Mit dem Bezugspunkt der Menschenwürde als Schutzgut befindet sich die Verbindung von Ethik und IT-Sicherheit noch auf einer sehr grundsätzlichen Ebene. Allerdings stellt sich in unterschiedlichen Anwendungskontexten durchaus die Frage, wie dieser Schutz konkreten aussehen soll. Denn mit „Blick auf das Recht auf informationelle Selbstbestimmung das Verfassungsgericht aber zugleich, dass es sich bei diesem um ein relatives, kontextabhängiges Schutzkonzept handelt. Das bedeutet, dass der Einzelne Einschränkungen dieses Rechts im überwiegenden Allgemeininteresse hinnehmen muss.“(5)

Es ist also nicht so einfach mit der Ethik und ihrer Frage ´Wie soll ich handeln?´. Zum einen gibt es Prinzipien, die allgemeine Gültigkeit beanspruchen. Zum anderen gibt es aber auch Einschränkungen, die aus konkreten Kontexten und Bereichen heraus begründet werden und die anscheinend die Allgemeingültigkeit von grundlegenden Prinzipien und Werten unterlaufen.

 

 1.3 Was ist Ethik?

Ethik kann man als die wissenschaftliche Reflexion von Moral verstehen. Und Moral wiederum ist ein gelebtes Wertesystem einer Gemeinschaft, nach dem die Mitglieder dieser Gemeinschaft handeln. Darauf werden wir ausführlich in den Kapiteln zwei bis vier dieses Buches eingehen.

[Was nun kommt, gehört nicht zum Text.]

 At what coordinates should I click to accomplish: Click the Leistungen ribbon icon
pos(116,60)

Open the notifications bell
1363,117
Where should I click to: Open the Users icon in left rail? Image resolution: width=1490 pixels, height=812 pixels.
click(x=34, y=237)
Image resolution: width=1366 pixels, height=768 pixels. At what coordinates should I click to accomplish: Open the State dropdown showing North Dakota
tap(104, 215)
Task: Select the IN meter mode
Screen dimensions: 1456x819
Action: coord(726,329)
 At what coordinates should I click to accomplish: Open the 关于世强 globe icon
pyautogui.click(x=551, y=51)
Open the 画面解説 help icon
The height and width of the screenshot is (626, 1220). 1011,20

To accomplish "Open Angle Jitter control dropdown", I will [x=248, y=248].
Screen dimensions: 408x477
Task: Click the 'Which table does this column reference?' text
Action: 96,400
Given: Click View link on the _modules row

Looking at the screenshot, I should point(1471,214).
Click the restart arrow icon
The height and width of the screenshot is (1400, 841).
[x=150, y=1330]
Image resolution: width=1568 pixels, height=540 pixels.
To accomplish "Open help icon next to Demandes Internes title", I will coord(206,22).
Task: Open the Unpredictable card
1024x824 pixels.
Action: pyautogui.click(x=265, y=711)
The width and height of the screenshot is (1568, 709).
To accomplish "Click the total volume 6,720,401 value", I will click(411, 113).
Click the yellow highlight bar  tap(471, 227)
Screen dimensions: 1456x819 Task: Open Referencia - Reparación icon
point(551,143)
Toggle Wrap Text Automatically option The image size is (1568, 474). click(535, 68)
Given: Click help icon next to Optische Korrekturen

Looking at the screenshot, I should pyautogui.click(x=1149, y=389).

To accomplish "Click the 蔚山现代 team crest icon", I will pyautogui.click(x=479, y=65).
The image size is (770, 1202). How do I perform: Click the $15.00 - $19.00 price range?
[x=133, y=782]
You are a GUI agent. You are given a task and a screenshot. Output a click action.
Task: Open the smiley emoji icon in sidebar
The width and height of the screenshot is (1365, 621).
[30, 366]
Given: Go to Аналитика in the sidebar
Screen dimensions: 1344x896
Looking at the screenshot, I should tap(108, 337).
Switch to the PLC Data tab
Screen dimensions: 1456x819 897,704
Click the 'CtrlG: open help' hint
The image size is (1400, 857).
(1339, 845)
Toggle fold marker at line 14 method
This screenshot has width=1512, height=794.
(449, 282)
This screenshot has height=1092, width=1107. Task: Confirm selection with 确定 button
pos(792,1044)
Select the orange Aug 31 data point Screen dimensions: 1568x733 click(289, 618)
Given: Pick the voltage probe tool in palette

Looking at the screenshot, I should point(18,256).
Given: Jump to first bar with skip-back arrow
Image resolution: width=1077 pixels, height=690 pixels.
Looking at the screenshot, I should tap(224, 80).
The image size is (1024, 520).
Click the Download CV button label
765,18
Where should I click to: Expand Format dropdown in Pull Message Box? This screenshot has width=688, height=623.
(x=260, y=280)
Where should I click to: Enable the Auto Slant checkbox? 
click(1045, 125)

Ein grundlegendes Verständnis von ethischen Fragen und ihren Besonderheiten ist deshalb von Bedeutung, weil es eben nicht ein für alle Mal und für alle Menschen klar ist, welche Werte gelten und damit die ´richtigen´ Werte sind. Man kann nicht davon ausgehen, dass man grundsätzlich in einem Konsens mit anderen Menschen leben würde und dass die Werte, an denen man sich selbst orientiert, zugleich auch von allen anderen Menschen geteilt würden.

Vielleicht mag es in einer Gruppe von Programmiererinnen und Programmierern, die sich schon seit dem Studium kennen, einen gewissen Konsens darüber geben, was in einem moralischen Sinne als richtig und falsch gilt. Davon würde sich dann vielleicht auch ein Konsens darüber ableiten lassen, inwieweit beispielsweise Algorithmen, die man erstellt, private Daten anderer Menschen durchsuchen dürfen. Vielleicht wäre sich diese Gruppe auch beispielsweise in der IT-Sicherheit darüber einig, was als genau schützenswert gilt und was nicht. Aber man kann nicht davon ausgehen, dass Menschen, die außerhalb dieser Gruppe mit ihren spezifischen Werten und ihrem Ausbildungshintergrund, diese Werte ebenfalls teilen. Eher würde man von einem Dissens ausgehen müssen.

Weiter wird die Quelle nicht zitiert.